Write the next part of the text on C. difficile infection in inflammatory bowel disease, picking up after its final sentence.

▶ **Supplied text**:
-=-=-=-=-
CLOSTRIDIUM DIFFICILE INFECTION — C. difficile toxin-induced inflammation is an important risk factor for flares of inflammatory bowel disease (IBD) and can be a complication of antibiotic therapy. Several studies suggest an increased frequency of C. difficile infection in patients with IBD, including those with ileal pouches after total colectomy [66-69]. In one series, 61 percent of C. difficile-infected IBD patients had been exposed to antibiotics [67]. Treatment with metronidazole or oral vancomycin clears the C. difficile in most patients, but response of IBD patients to treatment is variable with increased frequency of metronidazole resistance [68]. A retrospective study showed improved outcome with vancomycin treatment than with metronidazole [70]. Factors associated with worse outcomes (death or colectomy) among patients with IBD and C. difficile in one study included a serum albumin less than 3 g/dL, hemoglobin less than 9 g/dL, and a serum creatinine above 1.5 mg/dL [71].

Given the high frequency of superinfection and high rate of colectomy, all hospitalized patients with a flare of disease should be evaluated for C. difficile toxin A and B. A study suggests that IBD patients with C. difficile superinfection who receive immunosuppressant medications have a worse outcome [72].
-=-=-=-=-
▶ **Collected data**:

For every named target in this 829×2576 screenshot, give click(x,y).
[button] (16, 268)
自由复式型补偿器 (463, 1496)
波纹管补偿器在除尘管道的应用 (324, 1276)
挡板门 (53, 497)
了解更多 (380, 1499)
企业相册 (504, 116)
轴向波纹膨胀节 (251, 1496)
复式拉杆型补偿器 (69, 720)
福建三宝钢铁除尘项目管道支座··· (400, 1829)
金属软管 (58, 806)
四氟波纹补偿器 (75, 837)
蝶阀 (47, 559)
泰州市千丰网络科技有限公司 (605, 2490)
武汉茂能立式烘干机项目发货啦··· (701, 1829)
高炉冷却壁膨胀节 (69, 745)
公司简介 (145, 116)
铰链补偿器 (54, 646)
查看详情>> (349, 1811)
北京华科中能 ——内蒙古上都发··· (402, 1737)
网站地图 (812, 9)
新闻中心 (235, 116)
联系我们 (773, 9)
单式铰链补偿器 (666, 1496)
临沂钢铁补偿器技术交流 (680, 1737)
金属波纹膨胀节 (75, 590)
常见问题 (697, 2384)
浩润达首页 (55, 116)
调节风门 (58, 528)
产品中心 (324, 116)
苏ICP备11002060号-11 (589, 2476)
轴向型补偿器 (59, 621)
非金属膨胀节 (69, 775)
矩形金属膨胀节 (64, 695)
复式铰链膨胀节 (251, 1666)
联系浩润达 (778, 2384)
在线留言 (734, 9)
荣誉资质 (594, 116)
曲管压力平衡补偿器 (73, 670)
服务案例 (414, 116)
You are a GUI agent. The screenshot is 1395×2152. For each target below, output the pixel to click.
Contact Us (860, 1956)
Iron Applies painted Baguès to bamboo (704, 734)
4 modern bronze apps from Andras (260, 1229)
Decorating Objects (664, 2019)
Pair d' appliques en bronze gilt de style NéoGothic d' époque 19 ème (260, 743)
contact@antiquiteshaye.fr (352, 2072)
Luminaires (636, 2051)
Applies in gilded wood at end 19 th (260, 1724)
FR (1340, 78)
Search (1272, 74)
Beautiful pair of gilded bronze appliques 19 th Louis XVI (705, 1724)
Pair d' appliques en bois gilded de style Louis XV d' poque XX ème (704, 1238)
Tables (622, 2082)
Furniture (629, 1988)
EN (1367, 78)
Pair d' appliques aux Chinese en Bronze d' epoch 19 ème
-=-=-=-=-
▶ **Answer to the exercise**:
Active luminal Crohn disease — The published literature and clinical experience considered together suggest a modest benefit of metronidazole (10 or 20 mg/kg/day) or the combination of metronidazole and ciprofloxacin 500 mg twice daily for primary or adjunctive therapy of colonic Crohn disease, but not for isolated small intestinal disease. While evidence for rifaximin exists, there is somewhat less experience with this agent. However, there remain many uncertainties including the magnitude and duration of the benefit, the optimal dose and duration of antibiotic therapy, whether combination therapy is superior to single agents, and strategies to reduce adverse effects. Metronidazole in particular can be associated with permanent peripheral neuropathy when higher doses are used for prolonged periods. (See "Overview of the medical management of mild to moderate Crohn disease in adults".)

Fistulizing Crohn disease — We commonly use antibiotics (either metronidazole or ciprofloxacin alone or in combination) as first-line treatment of uncomplicated perianal fistula following drainage of associated abscesses. Antibiotics are continued for three months in most situations. We use antibiotics in combination with 6-mercaptopurine, azathioprine, or an anti-tumor necrosis factor (anti-TNF) monoclonal antibody for more complex or refractory cases.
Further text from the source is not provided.